Ascese: que é isso?

Tripé da Quaresma: ascese, amor cristão e a oração - Parte I

Amparo, (Zenit.org) Vanderlei de Lima | 579 visitas

Ascese é um termo grego (áskesis) que significa exercício. Especialmente o treinamento do atleta para competir nas Olimpíadas ou do soldado convocado para a guerra.

Ora, os cristãos adotaram essa palavra para designar os exercícios ou práticas de autodomínio a fim de estarem “em forma” nas horas de combate contra as provações que nos atacam cotidianamente. Essa ascese pode ser ativa (subdividida em negativa e positiva) ou passiva, conforme veremos neste artigo.

É ativa quando o cristão faz, por vontade própria, seu exercício movido pela graça de Deus. Será positiva sempre que o fiel se dedicar a um trabalho complexo como visitar doentes incuráveis ou portadores de moléstias contagiosas, atender a menores infratores, visitar presídios etc. Será negativa sempre que a pessoa ascética deixa de fazer algo que muito lhe agrada tal como seria para alguns tomar um delicioso sorvete, assistir a um filme, fazer uma viagem etc.
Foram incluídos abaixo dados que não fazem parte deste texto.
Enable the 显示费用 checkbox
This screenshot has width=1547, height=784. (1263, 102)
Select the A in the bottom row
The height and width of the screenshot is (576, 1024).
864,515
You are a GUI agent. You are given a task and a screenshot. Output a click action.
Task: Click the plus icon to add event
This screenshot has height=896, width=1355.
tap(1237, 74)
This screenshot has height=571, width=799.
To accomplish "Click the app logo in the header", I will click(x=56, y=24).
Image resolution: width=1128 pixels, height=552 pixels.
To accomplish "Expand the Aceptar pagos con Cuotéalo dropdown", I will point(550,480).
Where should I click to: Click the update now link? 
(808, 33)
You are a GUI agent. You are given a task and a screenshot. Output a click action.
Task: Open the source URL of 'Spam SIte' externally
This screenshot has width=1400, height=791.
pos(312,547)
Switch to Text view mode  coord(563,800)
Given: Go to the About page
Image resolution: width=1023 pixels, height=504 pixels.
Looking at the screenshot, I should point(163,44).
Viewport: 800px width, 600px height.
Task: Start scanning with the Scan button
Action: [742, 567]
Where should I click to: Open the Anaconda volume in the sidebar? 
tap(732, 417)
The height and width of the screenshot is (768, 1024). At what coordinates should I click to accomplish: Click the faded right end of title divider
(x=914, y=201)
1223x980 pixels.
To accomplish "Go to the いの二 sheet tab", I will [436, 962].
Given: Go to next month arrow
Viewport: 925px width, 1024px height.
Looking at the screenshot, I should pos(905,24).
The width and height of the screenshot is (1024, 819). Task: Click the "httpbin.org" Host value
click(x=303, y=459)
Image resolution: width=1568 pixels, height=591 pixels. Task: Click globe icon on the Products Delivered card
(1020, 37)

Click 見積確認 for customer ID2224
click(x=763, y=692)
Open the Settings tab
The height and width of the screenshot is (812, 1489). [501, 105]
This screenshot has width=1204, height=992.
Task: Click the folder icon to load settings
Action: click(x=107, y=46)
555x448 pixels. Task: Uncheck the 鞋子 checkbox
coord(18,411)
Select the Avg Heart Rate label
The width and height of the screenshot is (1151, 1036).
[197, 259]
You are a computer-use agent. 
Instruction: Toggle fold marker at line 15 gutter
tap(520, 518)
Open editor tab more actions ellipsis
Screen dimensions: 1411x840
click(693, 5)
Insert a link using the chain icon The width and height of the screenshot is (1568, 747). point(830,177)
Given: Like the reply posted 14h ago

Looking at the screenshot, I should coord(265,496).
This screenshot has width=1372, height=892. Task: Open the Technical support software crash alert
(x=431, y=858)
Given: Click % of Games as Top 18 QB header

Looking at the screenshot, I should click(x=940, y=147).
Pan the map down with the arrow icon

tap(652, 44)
É passiva quando a pessoa não procura a penitência ou a cruz, mas esta vem até ela pelas circunstâncias diversas da vida e é aceita com resignação, sem, no entanto, deixar, se for o caso, de buscar os meios legítimos para se livrar do revés (doença, questões judiciais, perseguições no emprego etc.).

Como enunciamos, contudo, a ascese ativa se subdivide em negativa e positiva. A negativa leva o fiel a se esforçar para remover todos os obstáculos que o impeçam de rumar à perfeição e ao crescimento do amor a Deus e ao próximo. Com esses exercícios levados a sério, a pessoa é capaz de dizer “sim” ou “não” de modo livre e decidido quando as circunstâncias o exigirem, independentemente do que a maioria acha. Aqui entram o jejum de alimentos que deem prazer, a aceitação voluntária da perseguição sofrida, a humilhação injusta dos superiores ou encarregados etc.

Já a ascese positiva consiste em exercer atividades que levem ao crescimento do amor a Deus e ao próximo e à prática das demais virtudes dando especial atenção àquela virtude que a pessoa mais precisa (se é grosseira ou ríspida, pedirá a mansidão; se orgulhosa, suplicará a humildade; se negligente, rezará para obter a diligência etc.). Mesmo o esforço por rezar continuamente e sem distrações pode ser um grande exercício de ascese a quem tem dificuldade com algo metódico que leve ao conhecimento de Deus como é a Missa, o terço, a via-sacra, por exemplo.

Óbvio é que a ascese positiva complementa a negativa, visto que a vida cristã não é feita apenas do “não”, ainda que este seja necessário, mas do “sim” dado a Deus rumo à santidade. Daí a abstinência (de carne, de programas de TV, de leituras etc.) não ter a última palavra na vida cristã. Ela deve ser, antes de tudo, a preparação para se libertar das amarras deste mundo a fim de se obter maior intimidade com o Pai do céu.

Em outras palavras: na medida em que nos penitenciamos, vamos fazendo morrer em nós o velho homem, Adão, a fim de que possa viver o novo homem, Cristo, cuja plena estatura somos chamados a atingir (cf. Ef 4,13).

Por fim, resta entender uma importante verdade: se é lícito (e é) batalhar pela conquista de troféus nas competições deste mundo, muito mais importante é a batalha pelos bens eternos, conforme nos assegura o grande Apóstolo São Paulo: “Os atletas abstêm-se de tudo; eles, para ganhar uma coroa perecível; nós, porém, para ganhar uma coroa imperecível” (1Cor 9,25).

Possam as reflexões acima levar-nos ao reforço da prática da ascese na vida do dia a dia, com a graça de Deus.

Para aprofundamento: E. Bettencourt. Curso de Espiritualidade. Rio de Janeiro: Mater Ecclesiae, 2006, p. 37-69.